Mani’s voice was melted butter. “If you will allow me, Lady Idnn, I can set your mind at rest concerning the entire matter, presently or privately.”

“Please let him, My Lady. That way, I can say I didn’t tell you.”

“Org is a terrible man one rarely sees,” Mani explained. “He’s larger than a mule, silent, and lives on human flesh—”

“You’re making this up!”

“I, My Lady? I assure you, no one is less inclined to prevarication than I, your most worshipful Cat.”

“You know you are, Mani. You’re fibbing!”

“Squire Toug’s eloquent protestations have given away my little game, I see,” Mani said stiffly. “I shall proffer no more unneeded details. The facts you require, My Lady, are these. Org is a servant of Sir Able’s, one normally seen to by the hunchback.
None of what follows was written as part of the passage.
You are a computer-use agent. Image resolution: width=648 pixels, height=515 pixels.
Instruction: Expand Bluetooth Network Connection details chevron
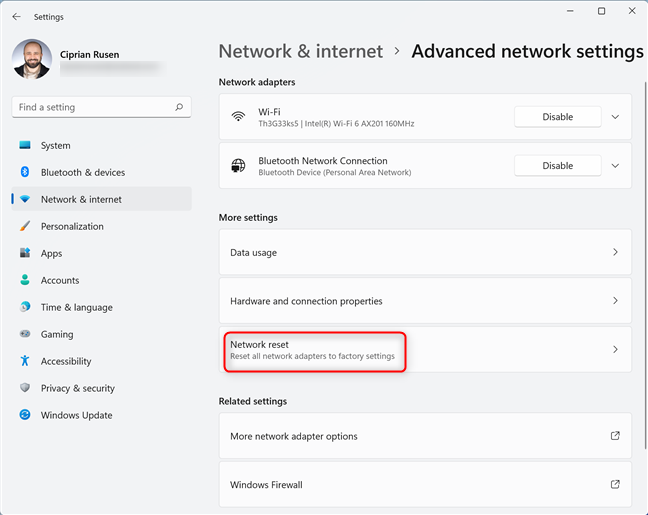pos(615,166)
Before he left, however—prior to his brief yet gracious speech elevating Sir Svon to knighthood—he instructed Org to remain at Sir Svon’s side, obeying Sir Svon as if he were Sir Able himself. I thought that I, with the hunchback and Sir Able’s dog, was the sole witness to the conversation, but Squire Toug knows of it, clearly.”
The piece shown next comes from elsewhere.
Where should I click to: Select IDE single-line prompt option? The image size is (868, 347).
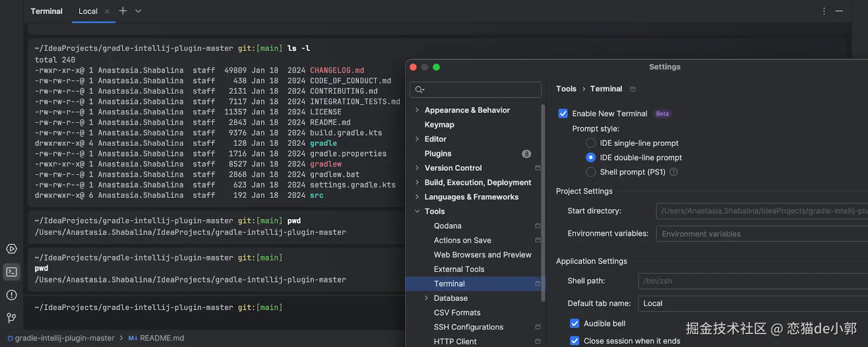tap(591, 143)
“I saw it.” Toug wished the ground would swallow him. “I saw it and asked Sir Svon, and he said I’d better know but not to tell anybody.”

“He’s awfully handsome, isn’t he?” Idnn’s eyes shone.

Toug gawked.

“Sir Svon, I mean. He broke his nose fighting giants, and it will probably be crooked when it heals, but one must expect scars on a bold knight. Blue eyes...” She sighed. “He has a cleft chin. Did you notice, Squire?”

Toug managed to say, “Yes, My Lady.”

“My praise is not to be repeated. You realize that, I’m sure. Both of you.”

Mani said, “Most certainly not. Your Ladyship may rely on me absolutely.” To which Toug added, “Me, too.”

“I’ve had Mani’s opinion of Sir Svon already. If you want to hear it, no doubt you will. You may hear it even if you don’t want to. But I’d like to have yours. I realize you’ve been his squire for only one day.”

When Toug did not speak, Idnn added, “You must’ve formed some estimate of his character just the same.”

“I knew him before.”

“So you did. I won’t tattle, on a maiden’s honor.”

“And I,” Mani announced, “speak to you and Lady Idnn alone. And to Sir Able, but he isn’t here.”

“A lot’s what Sir Able told me,” Toug said, “but he’s right. I know he’s right.”

“About Sir Svon?” Idnn was clearly interested. “Better and better. What did he say?”

“Well, he’s proud. Sir Svon, I mean.”

“Anyone with half an eye can see that.”

“He ought to be a nobleman, but he’s a younger son, and then his mother died and his father married again. They’re just trying to get him out of the way, really. He looks down on everybody, even the king, because he feels like everybody looks down on him, and he’s got to learn—this’s what Sir Able said when we talked one time.”

“I understand. Go on.”

“He’s got to learn it’s not all looking up or looking down. He said people keep hurting Svon because they think he needs his pride humbled. He said he’d done that, too. But Sir Svon’s been hurt so much already that it only makes him worse and I shouldn’t do it anymore.”

“Have you humbled him, Squire?”

Toug looked around him, at the frigid northland night and the distant lights of the camp. It was time for a good solid lie, he knew, and he lied manfully. “I said something, My Lady. Only I took it back, after. I don’t think he’s forgotten; but I don’t think he’s mad anymore, either.”